Problem: Look through the records below for lines containing the string "button", and report how many there are, nothing else.

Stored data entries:
+---+

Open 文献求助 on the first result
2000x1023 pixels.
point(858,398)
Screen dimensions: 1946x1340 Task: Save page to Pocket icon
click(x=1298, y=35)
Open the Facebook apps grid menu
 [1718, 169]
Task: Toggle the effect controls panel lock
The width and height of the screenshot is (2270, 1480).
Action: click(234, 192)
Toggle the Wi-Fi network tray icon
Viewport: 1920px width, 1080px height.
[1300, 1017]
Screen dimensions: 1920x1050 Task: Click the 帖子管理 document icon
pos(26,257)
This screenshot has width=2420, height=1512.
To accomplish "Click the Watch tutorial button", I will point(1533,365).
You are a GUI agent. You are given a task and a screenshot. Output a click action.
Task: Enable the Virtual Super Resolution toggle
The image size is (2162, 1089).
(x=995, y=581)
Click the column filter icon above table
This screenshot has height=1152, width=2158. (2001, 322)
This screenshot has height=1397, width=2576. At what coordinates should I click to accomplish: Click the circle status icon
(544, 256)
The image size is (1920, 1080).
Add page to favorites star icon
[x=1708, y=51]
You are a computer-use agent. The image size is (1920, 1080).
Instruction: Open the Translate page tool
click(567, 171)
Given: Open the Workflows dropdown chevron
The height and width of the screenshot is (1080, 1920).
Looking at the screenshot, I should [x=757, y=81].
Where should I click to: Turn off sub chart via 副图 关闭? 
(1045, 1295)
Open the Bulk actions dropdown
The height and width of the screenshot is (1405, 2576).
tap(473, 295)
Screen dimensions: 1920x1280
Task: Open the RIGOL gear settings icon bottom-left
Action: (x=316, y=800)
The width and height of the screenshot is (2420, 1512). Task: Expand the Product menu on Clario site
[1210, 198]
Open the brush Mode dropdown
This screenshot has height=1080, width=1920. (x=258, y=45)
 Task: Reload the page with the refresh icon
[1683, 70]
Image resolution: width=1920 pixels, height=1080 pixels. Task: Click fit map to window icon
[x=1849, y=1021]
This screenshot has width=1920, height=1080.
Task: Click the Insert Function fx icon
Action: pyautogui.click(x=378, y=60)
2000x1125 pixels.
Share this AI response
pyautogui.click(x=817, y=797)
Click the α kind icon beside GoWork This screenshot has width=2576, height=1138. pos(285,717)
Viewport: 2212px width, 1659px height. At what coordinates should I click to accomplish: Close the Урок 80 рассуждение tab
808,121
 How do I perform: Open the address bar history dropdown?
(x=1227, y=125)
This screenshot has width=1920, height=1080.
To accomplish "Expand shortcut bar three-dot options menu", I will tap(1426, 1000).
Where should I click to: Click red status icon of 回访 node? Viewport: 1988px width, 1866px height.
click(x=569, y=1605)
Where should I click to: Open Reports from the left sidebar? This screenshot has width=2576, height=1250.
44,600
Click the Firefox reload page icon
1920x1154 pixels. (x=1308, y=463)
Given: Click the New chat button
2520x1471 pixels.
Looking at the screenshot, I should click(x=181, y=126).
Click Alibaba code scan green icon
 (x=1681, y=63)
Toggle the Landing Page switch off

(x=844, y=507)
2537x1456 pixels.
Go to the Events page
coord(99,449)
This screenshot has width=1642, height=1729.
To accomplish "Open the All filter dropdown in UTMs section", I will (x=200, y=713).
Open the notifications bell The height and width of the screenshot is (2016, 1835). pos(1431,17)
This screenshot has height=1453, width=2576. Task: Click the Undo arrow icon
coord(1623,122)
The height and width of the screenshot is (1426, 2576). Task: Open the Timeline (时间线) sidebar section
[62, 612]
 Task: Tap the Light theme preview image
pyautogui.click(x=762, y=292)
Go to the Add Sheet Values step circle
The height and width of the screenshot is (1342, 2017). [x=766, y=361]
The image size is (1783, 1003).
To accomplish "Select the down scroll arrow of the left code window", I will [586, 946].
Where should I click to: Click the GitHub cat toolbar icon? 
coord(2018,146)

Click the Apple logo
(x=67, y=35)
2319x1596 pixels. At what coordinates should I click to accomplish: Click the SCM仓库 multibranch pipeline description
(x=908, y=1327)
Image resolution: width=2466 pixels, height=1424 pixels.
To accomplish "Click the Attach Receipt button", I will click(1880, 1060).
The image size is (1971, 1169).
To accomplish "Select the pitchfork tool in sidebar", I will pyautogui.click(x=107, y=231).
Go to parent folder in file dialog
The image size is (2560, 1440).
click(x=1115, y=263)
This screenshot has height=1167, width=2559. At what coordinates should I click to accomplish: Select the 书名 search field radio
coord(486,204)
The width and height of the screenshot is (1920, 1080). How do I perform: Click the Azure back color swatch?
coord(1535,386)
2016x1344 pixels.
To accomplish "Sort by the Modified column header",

+---+

Answer below: 3